First, we assess the EMT-related markers. To prepare cancer cells for migration and intravasation in the early stages of cancer, the keratin family, claudins, and cadherins must be downregulated through the EMT process in primary tumors; still, due to the surviving urgency of CTCs in the bloodstream and avoiding anoikis, a small number of tumor cells must be attached and break off from the primary site [29, 30]. These aggregated cells are called cluster CTCs. Therefore, cytoskeleton-related genes, such as the keratins, claudins, and cadherins should be upregulated in CTC clusters to survive shear forces in blood circulation. In our study, we identified a number of cytoskeleton-related genes that were reported in the EMT-related subnetwork. The plakoglobin (JUP), KRT8, KRT18, KRT19, CLDN4, and EPCAM, which their role in breast cancer metastasis was demonstrated in previous studies, are EMT markers [5, 30,31,32,33]. The KRT8, KRT18, KRT19 are a group of cytoskeleton genes within the cellular cytoplasm called keratins. Although they are extensively used as diagnostic tumor markers, several studies have demonstrated their involvement in cancer cell invasion and metastasis as well as in treatment responsiveness [31, 33]. Keratins are the intermediate filament-forming proteins of epithelial cells that organize the internal three-dimensional cellular structure; In fact, they act in cell shape maintenance for bearing tensions. [33]. Moreover, the plakoglobin (JUP), the upregulation of which in breast cancer CTC clusters in comparison to single cells was demonstrated in Aceto, Nicola, et al. study, is one of the cell junction genes that hold tumor cells together to leave primary tumor as CTC clusters [5]. In our study, the overexpression of JUP, KRT18, and KRT19 as well as the overall survival and metastasis-free survival were significant (Fig. 4a–f). Therefore, they may play an essential role in the integrity of CTC clusters in the bloodstream shear forces. Meanwhile, EPCAM and cytokeratins have been reported as detection markers in the enrichment of CTCs [34]. Of note, few markers guide scientists to detect metastatic patients in the clinic therefore the rest of the genes detected in the EMT subnetwork were not investigated in CTC studies; Consequently, they could be new targets in experimental studies for CTCs.

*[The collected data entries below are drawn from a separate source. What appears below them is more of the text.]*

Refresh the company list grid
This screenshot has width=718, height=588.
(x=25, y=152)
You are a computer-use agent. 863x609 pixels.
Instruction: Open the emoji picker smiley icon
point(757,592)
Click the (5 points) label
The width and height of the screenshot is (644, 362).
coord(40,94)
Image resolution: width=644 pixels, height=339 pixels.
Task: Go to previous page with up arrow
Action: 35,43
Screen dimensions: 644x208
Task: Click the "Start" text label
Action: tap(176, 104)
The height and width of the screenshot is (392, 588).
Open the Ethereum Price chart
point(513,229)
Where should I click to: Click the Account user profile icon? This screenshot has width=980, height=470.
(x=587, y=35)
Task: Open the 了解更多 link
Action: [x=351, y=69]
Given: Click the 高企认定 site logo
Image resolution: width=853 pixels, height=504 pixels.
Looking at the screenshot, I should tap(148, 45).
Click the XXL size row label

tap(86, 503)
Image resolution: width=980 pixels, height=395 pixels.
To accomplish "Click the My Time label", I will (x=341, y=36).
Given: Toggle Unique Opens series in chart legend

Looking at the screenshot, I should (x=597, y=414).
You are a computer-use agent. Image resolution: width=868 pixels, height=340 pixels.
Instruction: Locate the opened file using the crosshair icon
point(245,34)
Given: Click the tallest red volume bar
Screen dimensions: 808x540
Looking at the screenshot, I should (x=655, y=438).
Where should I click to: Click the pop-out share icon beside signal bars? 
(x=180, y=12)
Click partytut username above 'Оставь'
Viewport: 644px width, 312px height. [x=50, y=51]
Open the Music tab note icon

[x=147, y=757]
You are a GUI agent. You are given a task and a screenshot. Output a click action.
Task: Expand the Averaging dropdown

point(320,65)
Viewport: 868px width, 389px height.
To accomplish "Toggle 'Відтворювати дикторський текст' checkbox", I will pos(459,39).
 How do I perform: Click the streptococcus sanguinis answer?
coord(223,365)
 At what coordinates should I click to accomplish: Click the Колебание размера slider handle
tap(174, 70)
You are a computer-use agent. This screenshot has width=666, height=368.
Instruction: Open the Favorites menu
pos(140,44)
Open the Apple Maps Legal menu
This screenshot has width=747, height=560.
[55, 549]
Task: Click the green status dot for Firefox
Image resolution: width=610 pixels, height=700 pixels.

As we know the other key factor in metastasis is immune responses. Several types of immune cells ambiguously reveal anti- and pro-tumor behaviors [35]. The immunosuppressive microenvironment of tumors protects the primary tumor cells. Nevertheless, while tumor cells extravasate and enter circulation, they lose their tumor protection; Therefore, they must adapt themselves to escape immune surveillance [1, 35]. The interplay between immune cells and cytokeratins may contribute to evasion of CTCs from immune surveillance. For example, the cytotoxic T lymphocytes (CTLs) were recruited by recognizing tumor antigens presented by major histocompatibility class I (MHCI) [36, 37]. The under-expression of MHCI in tumor cell surface guides them to hide from CTLs and thereby survive in circulation. Moreover, the overexpression of cytokeratins such as KRT8, and together with heterodimeric partners KRT18 and KRT19 inhibit MHCI interactions with CTLs [35, 36]. All these findings, overexpression of KRT8, KRT18, KRT19, and under-expression of HLA-E, are consistent with our results which highlight the CTC cluster potential to evade the immune system; consequently, longer survival (Fig. 1a, b). Therefore, there might be an interplay between EMT and the immune system in the CTCs. On the contrary, Thangavel, Hariprasad, et al. did not find significant differential expression for EMT-related markers between CTC clusters and CTC singles [38]. Their study was implemented on basal-like breast cancer tumors in which a group of specific EMT markers was assessed while we analyzed the ER + data with a different method. In Thangavel, Hariprasad et al. Study, the EMT markers were selected using a scoring method introduces by George, Jason T., et al., while our EMT markers were detected using the co-expression and enrichments results (Fig. 2a) [39]. However, our results may indicate the strength of our study to identify the right markers in CTCs and do not violate former studies.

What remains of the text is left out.